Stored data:

┄┄┄┄┄┄

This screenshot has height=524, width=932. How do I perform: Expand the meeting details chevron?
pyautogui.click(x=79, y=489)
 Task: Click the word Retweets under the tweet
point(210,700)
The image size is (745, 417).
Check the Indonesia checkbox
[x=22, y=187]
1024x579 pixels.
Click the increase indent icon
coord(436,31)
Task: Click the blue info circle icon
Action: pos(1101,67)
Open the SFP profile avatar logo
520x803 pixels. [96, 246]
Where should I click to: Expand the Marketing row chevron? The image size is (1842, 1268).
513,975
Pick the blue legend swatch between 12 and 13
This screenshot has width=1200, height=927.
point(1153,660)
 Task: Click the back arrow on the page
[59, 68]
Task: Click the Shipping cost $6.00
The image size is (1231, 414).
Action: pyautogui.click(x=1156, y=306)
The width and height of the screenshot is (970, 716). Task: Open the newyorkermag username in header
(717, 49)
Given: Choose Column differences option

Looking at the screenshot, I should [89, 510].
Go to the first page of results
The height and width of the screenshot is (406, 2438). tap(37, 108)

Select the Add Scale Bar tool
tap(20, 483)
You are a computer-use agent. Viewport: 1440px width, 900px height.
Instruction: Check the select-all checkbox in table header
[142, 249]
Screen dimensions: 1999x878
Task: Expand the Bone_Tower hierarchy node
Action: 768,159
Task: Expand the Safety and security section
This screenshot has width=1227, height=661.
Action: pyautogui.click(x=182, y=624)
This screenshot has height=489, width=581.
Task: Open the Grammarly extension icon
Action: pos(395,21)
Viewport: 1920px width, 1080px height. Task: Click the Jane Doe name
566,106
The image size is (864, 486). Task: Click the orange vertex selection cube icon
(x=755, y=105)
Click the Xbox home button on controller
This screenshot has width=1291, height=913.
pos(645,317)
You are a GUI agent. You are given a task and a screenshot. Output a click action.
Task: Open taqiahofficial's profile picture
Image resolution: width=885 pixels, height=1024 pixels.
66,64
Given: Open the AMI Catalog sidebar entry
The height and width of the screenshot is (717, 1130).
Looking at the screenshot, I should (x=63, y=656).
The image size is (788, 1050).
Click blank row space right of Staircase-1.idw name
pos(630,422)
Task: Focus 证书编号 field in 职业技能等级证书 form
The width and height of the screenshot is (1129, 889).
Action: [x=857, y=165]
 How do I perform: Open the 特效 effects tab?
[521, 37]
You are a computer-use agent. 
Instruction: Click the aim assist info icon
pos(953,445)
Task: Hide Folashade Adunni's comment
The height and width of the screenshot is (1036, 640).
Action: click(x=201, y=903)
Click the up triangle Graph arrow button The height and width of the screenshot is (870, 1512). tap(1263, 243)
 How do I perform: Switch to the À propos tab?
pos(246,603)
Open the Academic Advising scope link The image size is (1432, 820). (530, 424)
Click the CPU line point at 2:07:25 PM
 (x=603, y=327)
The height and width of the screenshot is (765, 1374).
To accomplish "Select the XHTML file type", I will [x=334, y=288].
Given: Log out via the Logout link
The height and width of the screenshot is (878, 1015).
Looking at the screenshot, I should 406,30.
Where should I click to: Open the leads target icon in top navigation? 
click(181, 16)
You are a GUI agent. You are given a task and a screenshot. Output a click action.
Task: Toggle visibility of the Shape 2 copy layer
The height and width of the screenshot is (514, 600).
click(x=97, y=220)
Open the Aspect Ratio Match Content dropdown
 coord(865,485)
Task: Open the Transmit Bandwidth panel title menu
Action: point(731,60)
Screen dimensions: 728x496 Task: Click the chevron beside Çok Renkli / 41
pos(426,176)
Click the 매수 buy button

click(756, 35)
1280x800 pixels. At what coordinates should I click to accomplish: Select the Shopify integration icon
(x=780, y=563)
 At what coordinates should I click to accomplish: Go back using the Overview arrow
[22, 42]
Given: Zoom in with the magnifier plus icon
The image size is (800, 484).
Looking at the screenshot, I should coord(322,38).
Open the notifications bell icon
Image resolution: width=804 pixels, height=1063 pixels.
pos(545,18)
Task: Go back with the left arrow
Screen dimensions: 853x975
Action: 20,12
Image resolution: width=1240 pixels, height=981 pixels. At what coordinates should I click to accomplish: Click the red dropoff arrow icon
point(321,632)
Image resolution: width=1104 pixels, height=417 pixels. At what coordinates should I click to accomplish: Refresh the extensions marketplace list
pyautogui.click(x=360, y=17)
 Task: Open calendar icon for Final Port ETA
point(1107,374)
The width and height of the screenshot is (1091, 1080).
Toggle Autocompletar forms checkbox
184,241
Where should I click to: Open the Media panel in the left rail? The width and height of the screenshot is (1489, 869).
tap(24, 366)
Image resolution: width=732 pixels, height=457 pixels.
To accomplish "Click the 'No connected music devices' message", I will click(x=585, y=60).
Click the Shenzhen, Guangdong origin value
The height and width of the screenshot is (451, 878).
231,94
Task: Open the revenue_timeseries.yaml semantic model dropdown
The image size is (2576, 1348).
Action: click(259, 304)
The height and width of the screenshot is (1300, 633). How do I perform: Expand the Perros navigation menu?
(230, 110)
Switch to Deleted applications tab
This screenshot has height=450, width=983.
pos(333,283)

┄┄┄┄┄┄

**Assignment:**
Which lines above hold the string "computer"? Show each of them.

**Response to this task:**
You are a computer-use agent. Viewport: 1440px width, 900px height.
You are a computer-use agent. 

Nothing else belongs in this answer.